Every shard that will run the Graph Data Science library should be configured just as a standalone GDS database would be, for more information see Installation.
The composite database does not require any special configuration, i.e., the GDS library plugin does not need to be installed. However, the Composite database should be configured to handle the amount of data received from the shards.
Examples
Let’s assume we have a composite setup with two shards.
One shard functions as the operational database and holds a graph with the schema (Person)-[KNOWS]→(Person)
.
Every Person
node also stores an identifying property id
and the persons name
and possibly other properties.
The other shard, the analytical database, stores a graph with the same data, except that the only property is the unique identifier.
First we need to project a named graph on the analytical database shard.
CALL {
USE COMPOSITE_DB_NAME.ANALYTICS_DB
CALL gds.graph.project('graph', 'Person', 'KNOWS')
YIELD graphName
RETURN graphName
}
RETURN graphName
Using the composite database, we can now calculate the PageRank score for each Person and join the results with the name of that Person.
CALL {
USE COMPOSITE_DB_NAME.ANALYTICS_DB
CALL gds.pagerank.stream('graph', {})
YIELD nodeId, score AS pageRank
RETURN gds.util.asNode(nodeId).id AS personId, pageRank
}
CALL {
USE COMPOSITE_DB_NAME.OPERATIONAL_DB
WITH personId
MATCH (p {id: personId})
RETURN p.name AS name
}
RETURN name, personId, pageRank
The query first connects to the analytical database where the PageRank algorithm computes the rank for each node of an anonymous graph.
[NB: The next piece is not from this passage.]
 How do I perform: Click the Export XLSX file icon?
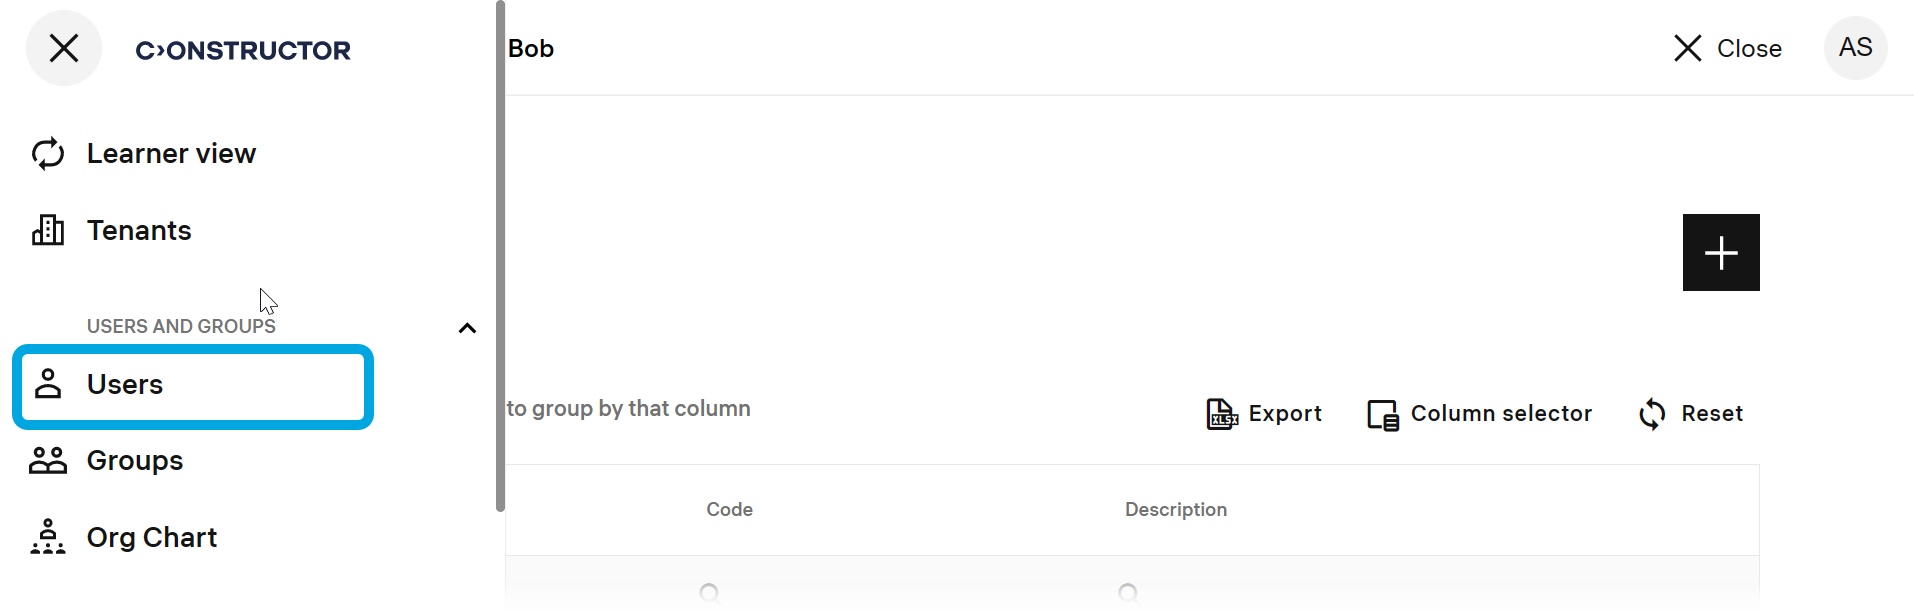(1222, 413)
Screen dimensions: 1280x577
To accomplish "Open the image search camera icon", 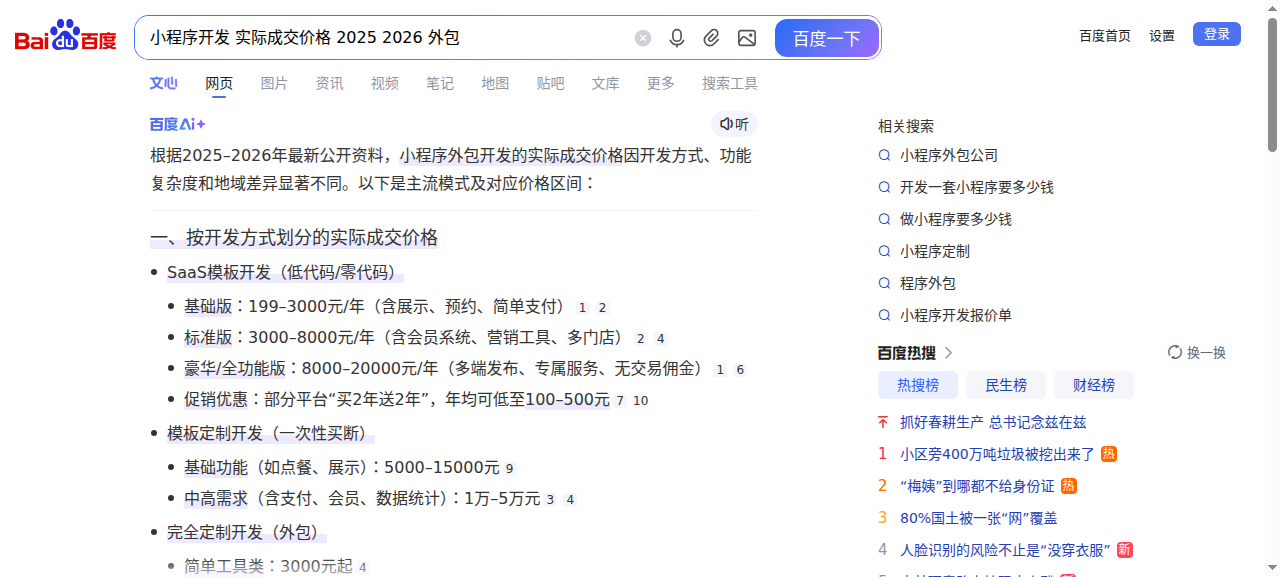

The algorithm results are streamed to the proxy, together with the unique node id.
For every row returned by the first subquery, the operational database is then queried for the persons name, again using the unique node id to identify the Person
node across the shards.
Running GDS on the Composite database
In this mode of using GDS in a composite environment, the GDS operations are executed on the Fabric proxy server. The graph projections are then using the data stored on the shards to construct the in-memory graph.
Currently only Cypher projection is supported for projecting in-memory graphs on a Composite database. |
Graph algorithms can then be executed on the composite database, similar to a single machine setup. This scenario is useful, if a graph that logically represents a single graph is distributed to different Composite shards.
Procedure write modes are not supported when GDS is hosted on a composite database.
|
Setup
In this scenario we need to set up the proxy to run the Neo4j Graph Data Science library.
The dbms that manages the composite database needs to have the GDS plugin installed and configured. For more information see Installation. The proxy node should also be configured to handle the amount of data received from the shards as well as executing graph projections and algorithms.
Fabric shards do not need any special configuration, i.e., the GDS library plugin does not need to be installed.
Examples
Let’s assume we have a composite setup with two shards.
Both shards function as the operational databases and hold graphs with the schema (Person)-[KNOWS]→(Person)
.
We now need to query the shards in order to drive the import process on the proxy node.
CALL {
USE COMPOSITE_DB_NAME.COMPOSITE_SHARD_0_NAME
MATCH (p:Person) OPTIONAL MATCH (p)-[:KNOWS]->(n:Person)
RETURN p, n
UNION
USE COMPOSITE_DB_NAME.COMPOSITE_SHARD_1_NAME
MATCH (p:Person) OPTIONAL MATCH (p)-[:KNOWS]->(n:Person)
RETURN p, n
}
WITH gds.graph.project('graph', p, n) AS graph
RETURN
graph.graphName AS graphName,
graph.nodeCount AS nodeCount,
graph.relationshipCount AS relationshipCount
We have now projected a graph with 5 nodes and 4 relationships. This graph can now be used like any standalone GDS database.